#### THE DATA:
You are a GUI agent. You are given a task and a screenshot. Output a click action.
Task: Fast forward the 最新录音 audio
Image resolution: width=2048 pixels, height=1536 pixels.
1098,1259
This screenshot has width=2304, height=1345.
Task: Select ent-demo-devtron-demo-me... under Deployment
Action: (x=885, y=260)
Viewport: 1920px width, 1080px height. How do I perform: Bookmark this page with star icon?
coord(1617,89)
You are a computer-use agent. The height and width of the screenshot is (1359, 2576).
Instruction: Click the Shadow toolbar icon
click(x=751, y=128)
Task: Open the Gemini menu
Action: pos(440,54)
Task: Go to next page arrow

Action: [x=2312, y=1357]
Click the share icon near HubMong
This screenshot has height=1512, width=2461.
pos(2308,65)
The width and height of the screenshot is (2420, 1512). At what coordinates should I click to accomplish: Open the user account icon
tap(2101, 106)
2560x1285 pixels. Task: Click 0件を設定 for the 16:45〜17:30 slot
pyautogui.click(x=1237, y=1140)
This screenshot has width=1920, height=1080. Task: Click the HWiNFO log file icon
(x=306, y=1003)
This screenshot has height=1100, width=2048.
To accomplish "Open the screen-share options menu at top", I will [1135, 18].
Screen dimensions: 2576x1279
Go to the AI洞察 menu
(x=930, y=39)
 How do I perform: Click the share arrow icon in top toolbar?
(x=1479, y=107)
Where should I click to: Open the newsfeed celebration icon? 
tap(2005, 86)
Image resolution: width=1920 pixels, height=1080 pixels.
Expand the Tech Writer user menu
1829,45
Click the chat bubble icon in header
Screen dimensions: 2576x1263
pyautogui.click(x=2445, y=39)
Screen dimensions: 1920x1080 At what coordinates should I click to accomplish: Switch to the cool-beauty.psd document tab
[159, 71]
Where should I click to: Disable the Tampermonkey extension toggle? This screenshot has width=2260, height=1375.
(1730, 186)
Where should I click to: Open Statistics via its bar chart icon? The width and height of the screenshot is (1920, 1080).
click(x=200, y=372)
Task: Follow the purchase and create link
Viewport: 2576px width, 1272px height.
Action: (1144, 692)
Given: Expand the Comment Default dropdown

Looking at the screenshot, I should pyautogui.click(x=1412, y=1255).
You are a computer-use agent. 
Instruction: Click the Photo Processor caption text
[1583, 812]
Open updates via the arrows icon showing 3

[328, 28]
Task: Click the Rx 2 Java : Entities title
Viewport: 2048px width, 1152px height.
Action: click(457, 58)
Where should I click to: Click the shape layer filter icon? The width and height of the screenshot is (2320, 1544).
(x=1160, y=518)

#### EXERCISE INSTRUCTIONS:
Could you copy every record above exactly as written?

#### ANSWER TO THIS EXERCISE:
You are a GUI agent. You are given a task and a screenshot. Output a click action.
Task: Fast forward the 最新录音 audio
Image resolution: width=2048 pixels, height=1536 pixels.
1098,1259
This screenshot has width=2304, height=1345.
Task: Select ent-demo-devtron-demo-me... under Deployment
Action: (x=885, y=260)
Viewport: 1920px width, 1080px height. How do I perform: Bookmark this page with star icon?
coord(1617,89)
You are a computer-use agent. The height and width of the screenshot is (1359, 2576).
Instruction: Click the Shadow toolbar icon
click(x=751, y=128)
Task: Open the Gemini menu
Action: pos(440,54)
Task: Go to next page arrow

Action: [x=2312, y=1357]
Click the share icon near HubMong
This screenshot has height=1512, width=2461.
pos(2308,65)
The width and height of the screenshot is (2420, 1512). At what coordinates should I click to accomplish: Open the user account icon
tap(2101, 106)
2560x1285 pixels. Task: Click 0件を設定 for the 16:45〜17:30 slot
pyautogui.click(x=1237, y=1140)
This screenshot has width=1920, height=1080. Task: Click the HWiNFO log file icon
(x=306, y=1003)
This screenshot has height=1100, width=2048.
To accomplish "Open the screen-share options menu at top", I will [1135, 18].
Screen dimensions: 2576x1279
Go to the AI洞察 menu
(x=930, y=39)
 How do I perform: Click the share arrow icon in top toolbar?
(x=1479, y=107)
Where should I click to: Open the newsfeed celebration icon? 
tap(2005, 86)
Image resolution: width=1920 pixels, height=1080 pixels.
Expand the Tech Writer user menu
1829,45
Click the chat bubble icon in header
Screen dimensions: 2576x1263
pyautogui.click(x=2445, y=39)
Screen dimensions: 1920x1080 At what coordinates should I click to accomplish: Switch to the cool-beauty.psd document tab
[159, 71]
Where should I click to: Disable the Tampermonkey extension toggle? This screenshot has width=2260, height=1375.
(1730, 186)
Where should I click to: Open Statistics via its bar chart icon? The width and height of the screenshot is (1920, 1080).
click(x=200, y=372)
Task: Follow the purchase and create link
Viewport: 2576px width, 1272px height.
Action: (1144, 692)
Given: Expand the Comment Default dropdown

Looking at the screenshot, I should pyautogui.click(x=1412, y=1255).
You are a computer-use agent. 
Instruction: Click the Photo Processor caption text
[1583, 812]
Open updates via the arrows icon showing 3

[328, 28]
Task: Click the Rx 2 Java : Entities title
Viewport: 2048px width, 1152px height.
Action: click(457, 58)
Where should I click to: Click the shape layer filter icon? The width and height of the screenshot is (2320, 1544).
(x=1160, y=518)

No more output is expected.